Макар опирается спиной о стену. Нет. Он в неё ударяется и съезжает вниз. Прямо на глянцевый кафель с темным рисунком разводов. Я ловлю каждое его движение. Закрытые глаза. В ладонях он прячет лицо. Проводит жестко, и даже мне от этого больно.
— А-а-а-а… — выдыхает протяжно. И два удара затылком о стену. Глухой звук набатом звучит в душной тишине. — Ты мне врешь…
И если я сейчас спасую, если хотя бы на мгновение растеряюсь, все улетит к чертям.
Мои губы дрожат, когда я выплёвываю своё лживое признание:
— Полгода, Макар… — руки трясутся, и я сминаю пододеяльник, чтобы муж не заметил, как мне тяжело даются эти слова, что как остро заточенная бритва. — Я летала в Москву не потому, что у меня учёба… У меня мужчина, Макар.
Я не должна считать наши отношения с мужем войной, но сейчас выбираю стрелять на поражение. Я хотела нас спасти, правда, но я просто не смогла. И не могу поставить жизнь ребёнка на кон в этой игре в русскую рулетку, поэтому лучше он, чем мы.
— Я просто влюбилась, понимаешь… Я уходила не потому, что мне чего-то не хватало. Я просто до этого жила в тумане. Я влюбилась в него…
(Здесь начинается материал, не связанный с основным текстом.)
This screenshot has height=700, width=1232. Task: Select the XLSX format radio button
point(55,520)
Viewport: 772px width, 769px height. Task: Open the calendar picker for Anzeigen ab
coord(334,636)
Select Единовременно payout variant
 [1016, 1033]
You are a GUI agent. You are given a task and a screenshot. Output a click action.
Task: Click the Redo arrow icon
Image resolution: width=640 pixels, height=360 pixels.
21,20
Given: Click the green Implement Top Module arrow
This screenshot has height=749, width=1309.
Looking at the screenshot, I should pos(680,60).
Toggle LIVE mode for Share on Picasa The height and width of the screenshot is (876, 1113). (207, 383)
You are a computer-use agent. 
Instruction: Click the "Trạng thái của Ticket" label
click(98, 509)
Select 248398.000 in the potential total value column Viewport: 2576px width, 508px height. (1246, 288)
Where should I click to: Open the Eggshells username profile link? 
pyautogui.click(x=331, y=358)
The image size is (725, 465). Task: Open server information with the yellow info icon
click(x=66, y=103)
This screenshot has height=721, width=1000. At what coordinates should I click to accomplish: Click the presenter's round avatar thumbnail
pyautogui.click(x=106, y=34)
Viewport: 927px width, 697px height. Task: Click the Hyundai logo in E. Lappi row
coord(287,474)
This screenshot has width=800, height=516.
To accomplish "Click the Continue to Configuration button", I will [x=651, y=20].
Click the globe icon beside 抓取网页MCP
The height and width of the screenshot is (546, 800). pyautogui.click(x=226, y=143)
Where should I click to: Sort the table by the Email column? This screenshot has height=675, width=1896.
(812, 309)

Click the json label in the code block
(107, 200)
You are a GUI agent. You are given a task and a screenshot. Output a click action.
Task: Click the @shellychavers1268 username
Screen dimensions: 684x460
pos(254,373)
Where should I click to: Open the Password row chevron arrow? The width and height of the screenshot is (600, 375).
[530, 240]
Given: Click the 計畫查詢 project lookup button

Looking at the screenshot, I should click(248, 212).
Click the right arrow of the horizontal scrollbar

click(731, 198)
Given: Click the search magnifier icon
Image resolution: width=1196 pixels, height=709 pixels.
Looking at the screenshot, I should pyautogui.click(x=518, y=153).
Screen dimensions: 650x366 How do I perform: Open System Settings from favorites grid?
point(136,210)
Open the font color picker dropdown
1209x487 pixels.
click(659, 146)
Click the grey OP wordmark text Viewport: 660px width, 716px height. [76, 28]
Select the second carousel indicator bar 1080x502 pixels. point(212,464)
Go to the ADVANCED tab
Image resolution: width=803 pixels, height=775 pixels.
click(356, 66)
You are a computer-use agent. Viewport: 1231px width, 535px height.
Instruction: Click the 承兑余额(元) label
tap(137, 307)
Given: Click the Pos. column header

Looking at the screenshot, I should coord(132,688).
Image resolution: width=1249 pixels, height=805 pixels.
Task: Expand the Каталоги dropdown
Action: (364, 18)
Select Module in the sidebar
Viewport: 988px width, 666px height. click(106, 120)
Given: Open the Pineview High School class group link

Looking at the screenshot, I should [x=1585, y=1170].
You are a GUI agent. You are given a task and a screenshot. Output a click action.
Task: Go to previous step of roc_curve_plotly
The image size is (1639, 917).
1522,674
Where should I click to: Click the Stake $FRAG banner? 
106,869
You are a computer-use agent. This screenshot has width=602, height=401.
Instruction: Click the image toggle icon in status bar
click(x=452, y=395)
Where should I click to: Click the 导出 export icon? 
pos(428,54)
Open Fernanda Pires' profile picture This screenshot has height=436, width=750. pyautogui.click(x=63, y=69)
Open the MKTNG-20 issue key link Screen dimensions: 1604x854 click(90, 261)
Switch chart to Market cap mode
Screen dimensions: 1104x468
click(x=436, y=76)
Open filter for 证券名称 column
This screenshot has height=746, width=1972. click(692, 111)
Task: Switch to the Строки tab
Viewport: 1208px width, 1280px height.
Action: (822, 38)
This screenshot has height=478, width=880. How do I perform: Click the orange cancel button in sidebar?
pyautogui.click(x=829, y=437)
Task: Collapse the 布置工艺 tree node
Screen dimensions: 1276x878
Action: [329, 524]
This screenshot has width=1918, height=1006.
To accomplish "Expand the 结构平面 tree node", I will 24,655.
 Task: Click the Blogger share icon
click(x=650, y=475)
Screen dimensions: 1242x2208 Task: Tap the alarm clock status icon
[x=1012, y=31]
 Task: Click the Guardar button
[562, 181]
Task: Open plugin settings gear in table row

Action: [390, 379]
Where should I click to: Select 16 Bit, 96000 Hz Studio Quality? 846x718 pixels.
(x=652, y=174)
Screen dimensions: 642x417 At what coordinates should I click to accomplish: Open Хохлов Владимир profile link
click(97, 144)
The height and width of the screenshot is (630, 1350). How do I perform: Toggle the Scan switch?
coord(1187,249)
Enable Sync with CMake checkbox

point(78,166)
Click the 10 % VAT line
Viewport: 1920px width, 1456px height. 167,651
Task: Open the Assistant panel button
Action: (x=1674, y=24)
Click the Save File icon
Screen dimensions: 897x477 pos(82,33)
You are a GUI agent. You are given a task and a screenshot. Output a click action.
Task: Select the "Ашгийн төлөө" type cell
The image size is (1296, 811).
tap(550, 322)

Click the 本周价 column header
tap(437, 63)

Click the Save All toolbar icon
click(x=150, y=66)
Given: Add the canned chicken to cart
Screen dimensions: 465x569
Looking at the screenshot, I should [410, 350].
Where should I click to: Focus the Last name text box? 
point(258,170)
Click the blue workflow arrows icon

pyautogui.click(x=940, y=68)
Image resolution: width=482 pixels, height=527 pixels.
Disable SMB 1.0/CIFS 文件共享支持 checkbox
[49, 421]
Макар закусывает костяшки пальцев, и я вижу, как дёргается его кадык, как трясутся руки, как все тело его напрягается, словно струна.
Господи.
Я не смогу.
Я не могу так его предавать.
Меня скручивает спазмом, и я уже не могу держать слёзы.
Я должна его предать, даже несмотря на то, как сильно я его люблю. Как жизни себе не представляю без него. Как меня начинает мутить только от того, что я ему рассказываю об измене, которой не было никогда.
Ему настолько больно, что он замирает. И не двигается. Задерживает дыхание.
Мне страшно, что я не справлюсь и справлюсь одновременно. Я своими руками сейчас вырезаю бесценное сердце самого близкого человека, потому что он совершил ошибку, предал. Променял все, что у нас могло быть. Я делаю это намеренно.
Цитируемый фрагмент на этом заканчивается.